Records drawn from a dataset:
%%

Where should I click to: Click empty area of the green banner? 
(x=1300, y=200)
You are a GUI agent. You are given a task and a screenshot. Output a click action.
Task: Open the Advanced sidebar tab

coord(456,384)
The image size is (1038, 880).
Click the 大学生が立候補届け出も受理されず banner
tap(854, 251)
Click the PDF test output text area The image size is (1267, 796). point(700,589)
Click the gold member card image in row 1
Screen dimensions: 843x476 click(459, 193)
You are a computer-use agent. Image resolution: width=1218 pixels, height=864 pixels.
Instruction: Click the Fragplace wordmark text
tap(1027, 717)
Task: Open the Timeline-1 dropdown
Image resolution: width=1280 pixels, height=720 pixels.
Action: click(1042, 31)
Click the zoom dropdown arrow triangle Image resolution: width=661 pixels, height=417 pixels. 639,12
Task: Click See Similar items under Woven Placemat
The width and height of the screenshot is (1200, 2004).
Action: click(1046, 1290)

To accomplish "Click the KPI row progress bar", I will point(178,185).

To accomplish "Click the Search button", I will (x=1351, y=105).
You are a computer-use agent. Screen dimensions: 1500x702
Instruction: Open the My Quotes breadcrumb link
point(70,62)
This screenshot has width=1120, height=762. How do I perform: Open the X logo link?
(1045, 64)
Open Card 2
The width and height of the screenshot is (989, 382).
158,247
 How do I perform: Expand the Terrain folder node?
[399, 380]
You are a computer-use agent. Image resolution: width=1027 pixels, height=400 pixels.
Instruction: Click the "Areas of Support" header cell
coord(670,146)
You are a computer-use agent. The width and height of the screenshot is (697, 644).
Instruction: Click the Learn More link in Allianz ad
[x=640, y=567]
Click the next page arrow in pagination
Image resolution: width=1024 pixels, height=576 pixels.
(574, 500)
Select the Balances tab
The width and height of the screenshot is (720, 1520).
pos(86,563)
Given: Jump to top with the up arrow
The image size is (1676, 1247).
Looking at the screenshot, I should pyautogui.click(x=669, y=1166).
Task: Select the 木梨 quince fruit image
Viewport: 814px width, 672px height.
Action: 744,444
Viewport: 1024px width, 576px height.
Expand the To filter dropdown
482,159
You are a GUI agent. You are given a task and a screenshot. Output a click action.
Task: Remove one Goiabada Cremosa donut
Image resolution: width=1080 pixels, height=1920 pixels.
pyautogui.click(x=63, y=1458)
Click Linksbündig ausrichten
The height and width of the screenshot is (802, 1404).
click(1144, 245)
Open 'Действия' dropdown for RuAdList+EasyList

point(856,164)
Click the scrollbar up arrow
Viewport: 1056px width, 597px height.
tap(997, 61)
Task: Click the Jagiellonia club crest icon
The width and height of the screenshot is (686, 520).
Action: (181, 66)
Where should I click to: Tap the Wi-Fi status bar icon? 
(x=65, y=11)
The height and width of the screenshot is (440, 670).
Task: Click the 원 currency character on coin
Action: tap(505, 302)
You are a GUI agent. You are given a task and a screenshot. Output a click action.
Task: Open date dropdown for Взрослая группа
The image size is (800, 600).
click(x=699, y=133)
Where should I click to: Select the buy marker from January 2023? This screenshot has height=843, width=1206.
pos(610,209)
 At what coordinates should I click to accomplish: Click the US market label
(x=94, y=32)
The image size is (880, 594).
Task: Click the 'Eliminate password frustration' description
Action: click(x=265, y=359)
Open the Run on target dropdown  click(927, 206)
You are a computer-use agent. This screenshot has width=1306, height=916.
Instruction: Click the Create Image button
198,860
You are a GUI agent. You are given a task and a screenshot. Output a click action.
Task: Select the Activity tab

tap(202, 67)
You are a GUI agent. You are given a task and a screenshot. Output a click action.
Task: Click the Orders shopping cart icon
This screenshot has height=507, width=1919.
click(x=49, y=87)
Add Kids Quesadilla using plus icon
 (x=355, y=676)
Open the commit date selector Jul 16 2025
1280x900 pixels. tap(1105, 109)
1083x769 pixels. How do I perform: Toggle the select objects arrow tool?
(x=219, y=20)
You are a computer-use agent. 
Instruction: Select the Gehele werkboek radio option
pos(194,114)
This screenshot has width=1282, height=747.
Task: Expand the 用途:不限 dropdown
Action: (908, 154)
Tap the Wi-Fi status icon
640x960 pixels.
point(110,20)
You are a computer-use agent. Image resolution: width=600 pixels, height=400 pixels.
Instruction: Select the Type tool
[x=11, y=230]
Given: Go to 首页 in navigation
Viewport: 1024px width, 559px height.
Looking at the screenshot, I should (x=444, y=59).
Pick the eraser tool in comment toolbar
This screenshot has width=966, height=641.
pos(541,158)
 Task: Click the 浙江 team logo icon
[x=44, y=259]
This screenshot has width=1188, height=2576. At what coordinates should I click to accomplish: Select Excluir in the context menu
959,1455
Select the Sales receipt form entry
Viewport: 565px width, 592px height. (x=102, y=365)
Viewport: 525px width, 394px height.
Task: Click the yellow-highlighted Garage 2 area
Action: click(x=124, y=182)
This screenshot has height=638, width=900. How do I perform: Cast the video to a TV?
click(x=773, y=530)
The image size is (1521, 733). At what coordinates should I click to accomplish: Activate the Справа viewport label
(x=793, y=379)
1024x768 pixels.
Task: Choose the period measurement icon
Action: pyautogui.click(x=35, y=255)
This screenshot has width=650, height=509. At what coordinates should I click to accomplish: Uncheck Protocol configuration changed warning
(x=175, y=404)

%%

WHAT YOU ARE ASKED TO DO: Transcribe every entry exactly.

REPLY:
Where should I click to: Click empty area of the green banner? 
(x=1300, y=200)
You are a GUI agent. You are given a task and a screenshot. Output a click action.
Task: Open the Advanced sidebar tab

coord(456,384)
The image size is (1038, 880).
Click the 大学生が立候補届け出も受理されず banner
tap(854, 251)
Click the PDF test output text area The image size is (1267, 796). point(700,589)
Click the gold member card image in row 1
Screen dimensions: 843x476 click(459, 193)
You are a computer-use agent. Image resolution: width=1218 pixels, height=864 pixels.
Instruction: Click the Fragplace wordmark text
tap(1027, 717)
Task: Open the Timeline-1 dropdown
Image resolution: width=1280 pixels, height=720 pixels.
Action: click(1042, 31)
Click the zoom dropdown arrow triangle Image resolution: width=661 pixels, height=417 pixels. 639,12
Task: Click See Similar items under Woven Placemat
The width and height of the screenshot is (1200, 2004).
Action: click(1046, 1290)

To accomplish "Click the KPI row progress bar", I will point(178,185).

To accomplish "Click the Search button", I will (x=1351, y=105).
You are a computer-use agent. Screen dimensions: 1500x702
Instruction: Open the My Quotes breadcrumb link
point(70,62)
This screenshot has width=1120, height=762. How do I perform: Open the X logo link?
(1045, 64)
Open Card 2
The width and height of the screenshot is (989, 382).
158,247
 How do I perform: Expand the Terrain folder node?
[399, 380]
You are a computer-use agent. Image resolution: width=1027 pixels, height=400 pixels.
Instruction: Click the "Areas of Support" header cell
coord(670,146)
You are a computer-use agent. The width and height of the screenshot is (697, 644).
Instruction: Click the Learn More link in Allianz ad
[x=640, y=567]
Click the next page arrow in pagination
Image resolution: width=1024 pixels, height=576 pixels.
(574, 500)
Select the Balances tab
The width and height of the screenshot is (720, 1520).
pos(86,563)
Given: Jump to top with the up arrow
The image size is (1676, 1247).
Looking at the screenshot, I should pyautogui.click(x=669, y=1166).
Task: Select the 木梨 quince fruit image
Viewport: 814px width, 672px height.
Action: 744,444
Viewport: 1024px width, 576px height.
Expand the To filter dropdown
482,159
You are a GUI agent. You are given a task and a screenshot. Output a click action.
Task: Remove one Goiabada Cremosa donut
Image resolution: width=1080 pixels, height=1920 pixels.
pyautogui.click(x=63, y=1458)
Click Linksbündig ausrichten
The height and width of the screenshot is (802, 1404).
click(1144, 245)
Open 'Действия' dropdown for RuAdList+EasyList

point(856,164)
Click the scrollbar up arrow
Viewport: 1056px width, 597px height.
tap(997, 61)
Task: Click the Jagiellonia club crest icon
The width and height of the screenshot is (686, 520).
Action: (181, 66)
Where should I click to: Tap the Wi-Fi status bar icon? 
(x=65, y=11)
The height and width of the screenshot is (440, 670).
Task: Click the 원 currency character on coin
Action: tap(505, 302)
You are a GUI agent. You are given a task and a screenshot. Output a click action.
Task: Open date dropdown for Взрослая группа
The image size is (800, 600).
click(x=699, y=133)
Where should I click to: Select the buy marker from January 2023? This screenshot has height=843, width=1206.
pos(610,209)
 At what coordinates should I click to accomplish: Click the US market label
(x=94, y=32)
The image size is (880, 594).
Task: Click the 'Eliminate password frustration' description
Action: click(x=265, y=359)
Open the Run on target dropdown  click(927, 206)
You are a computer-use agent. This screenshot has width=1306, height=916.
Instruction: Click the Create Image button
198,860
You are a GUI agent. You are given a task and a screenshot. Output a click action.
Task: Select the Activity tab

tap(202, 67)
You are a GUI agent. You are given a task and a screenshot. Output a click action.
Task: Click the Orders shopping cart icon
This screenshot has height=507, width=1919.
click(x=49, y=87)
Add Kids Quesadilla using plus icon
 (x=355, y=676)
Open the commit date selector Jul 16 2025
1280x900 pixels. tap(1105, 109)
1083x769 pixels. How do I perform: Toggle the select objects arrow tool?
(x=219, y=20)
You are a computer-use agent. 
Instruction: Select the Gehele werkboek radio option
pos(194,114)
This screenshot has width=1282, height=747.
Task: Expand the 用途:不限 dropdown
Action: (908, 154)
Tap the Wi-Fi status icon
640x960 pixels.
point(110,20)
You are a computer-use agent. Image resolution: width=600 pixels, height=400 pixels.
Instruction: Select the Type tool
[x=11, y=230]
Given: Go to 首页 in navigation
Viewport: 1024px width, 559px height.
Looking at the screenshot, I should (x=444, y=59).
Pick the eraser tool in comment toolbar
This screenshot has width=966, height=641.
pos(541,158)
 Task: Click the 浙江 team logo icon
[x=44, y=259]
This screenshot has width=1188, height=2576. At what coordinates should I click to accomplish: Select Excluir in the context menu
959,1455
Select the Sales receipt form entry
Viewport: 565px width, 592px height. (x=102, y=365)
Viewport: 525px width, 394px height.
Task: Click the yellow-highlighted Garage 2 area
Action: click(x=124, y=182)
This screenshot has height=638, width=900. How do I perform: Cast the video to a TV?
click(x=773, y=530)
The image size is (1521, 733). At what coordinates should I click to accomplish: Activate the Справа viewport label
(x=793, y=379)
1024x768 pixels.
Task: Choose the period measurement icon
Action: pyautogui.click(x=35, y=255)
This screenshot has width=650, height=509. At what coordinates should I click to accomplish: Uncheck Protocol configuration changed warning
(x=175, y=404)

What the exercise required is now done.